Instruction =>
Retype each of the following records word for word, leaving out the pictures.

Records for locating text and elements
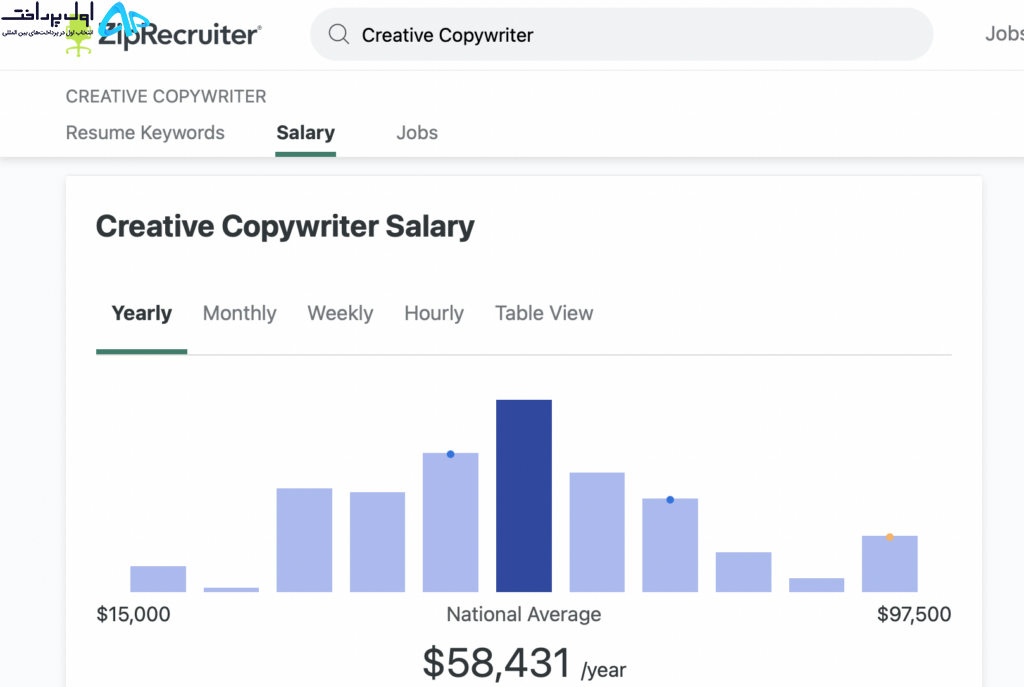This screenshot has height=687, width=1024.
Task: Click the orange dot on the last bar
Action: click(x=889, y=537)
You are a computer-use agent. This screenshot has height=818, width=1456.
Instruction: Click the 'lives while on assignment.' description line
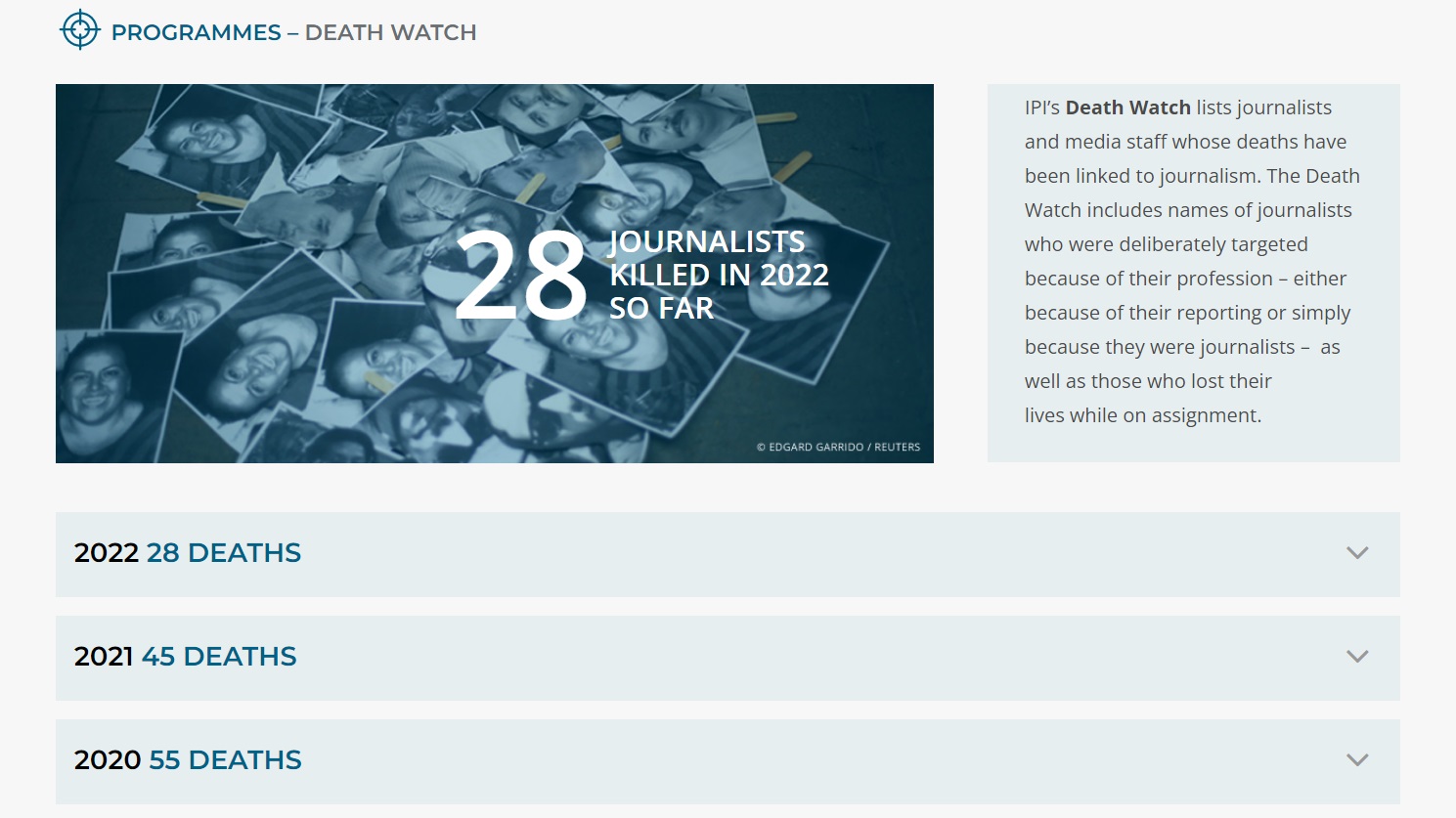coord(1142,415)
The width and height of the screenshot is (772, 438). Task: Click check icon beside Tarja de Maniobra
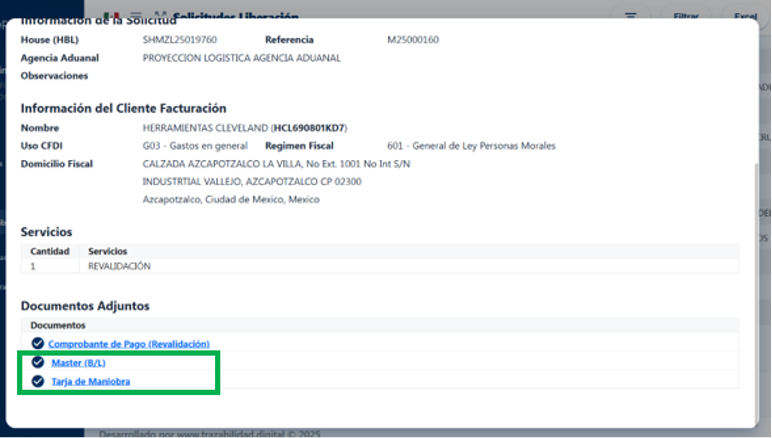pos(38,381)
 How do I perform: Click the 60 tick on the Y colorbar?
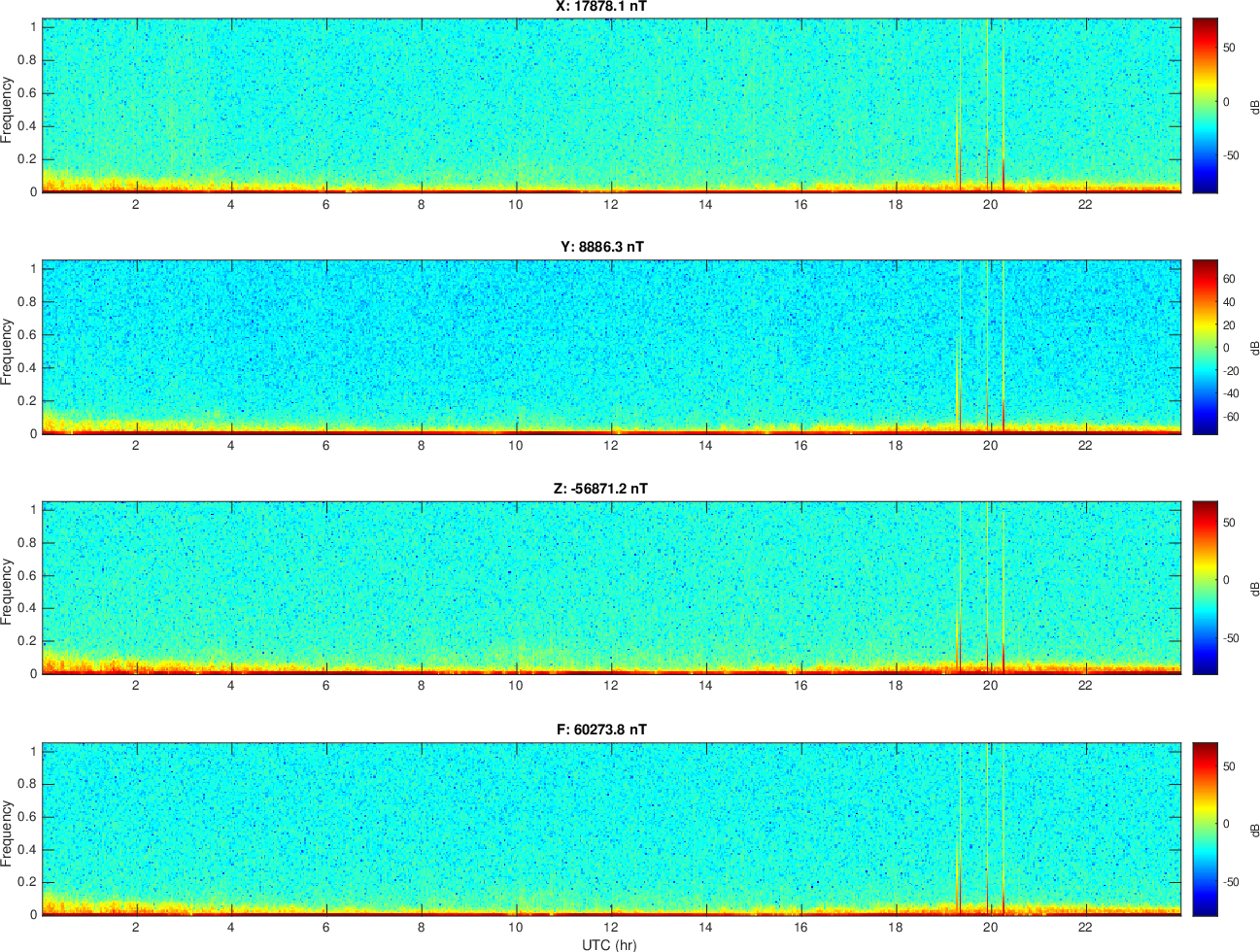1229,279
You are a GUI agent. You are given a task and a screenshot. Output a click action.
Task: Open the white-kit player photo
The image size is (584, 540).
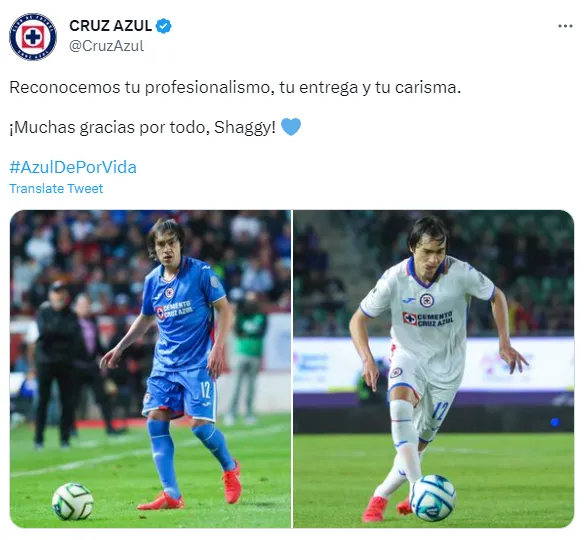[x=434, y=369]
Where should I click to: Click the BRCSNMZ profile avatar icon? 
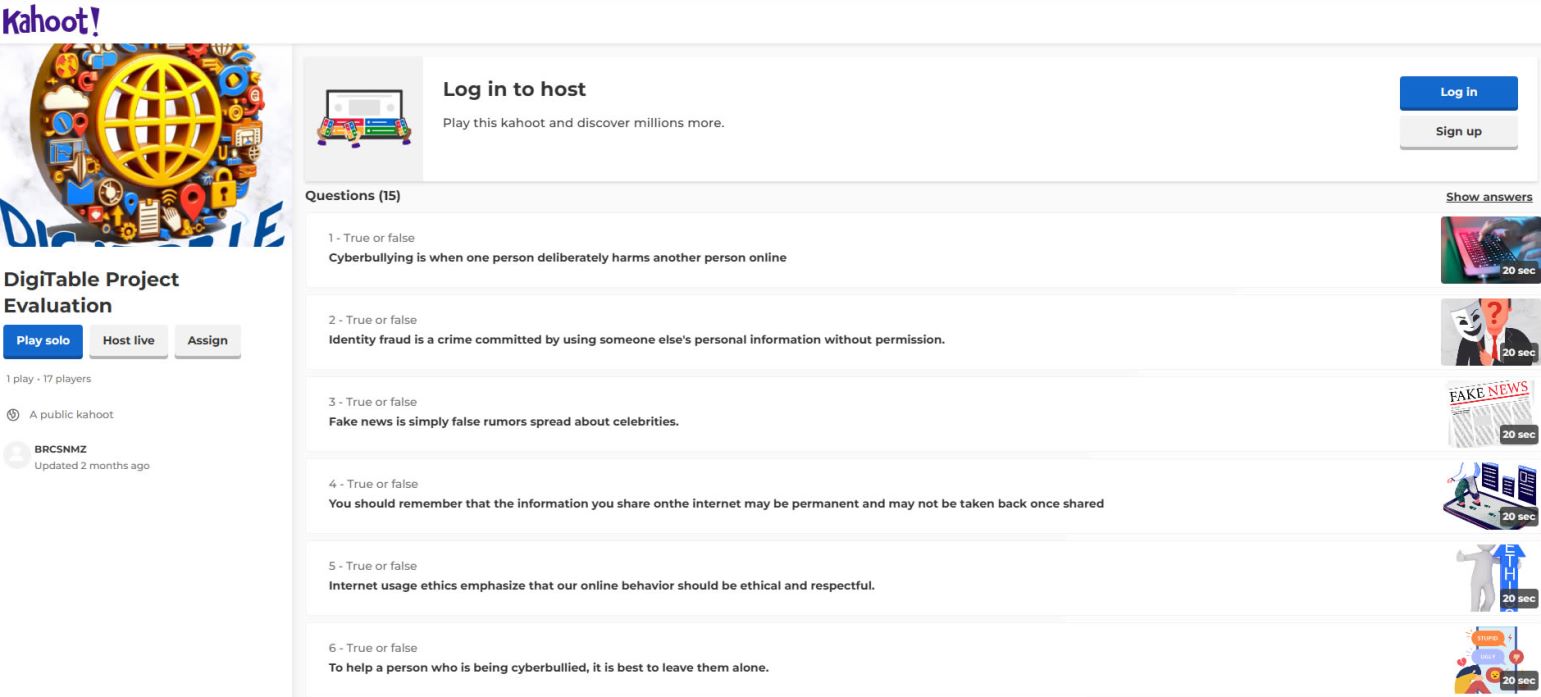(16, 456)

Exercise result =>
This screenshot has height=687, width=1024.
Task: Click the orange dot on the last bar
Action: click(x=889, y=537)
You are a computer-use agent. This screenshot has height=818, width=1456.
Instruction: Click the 'lives while on assignment.' description line
coord(1142,415)
The width and height of the screenshot is (772, 438). Task: Click check icon beside Tarja de Maniobra
pos(38,381)
 How do I perform: Click the 60 tick on the Y colorbar?
1229,279
You are a GUI agent. You are given a task and a screenshot. Output a click action.
Task: Open the white-kit player photo
The image size is (584, 540).
[x=434, y=369]
Where should I click to: Click the BRCSNMZ profile avatar icon? 
(16, 456)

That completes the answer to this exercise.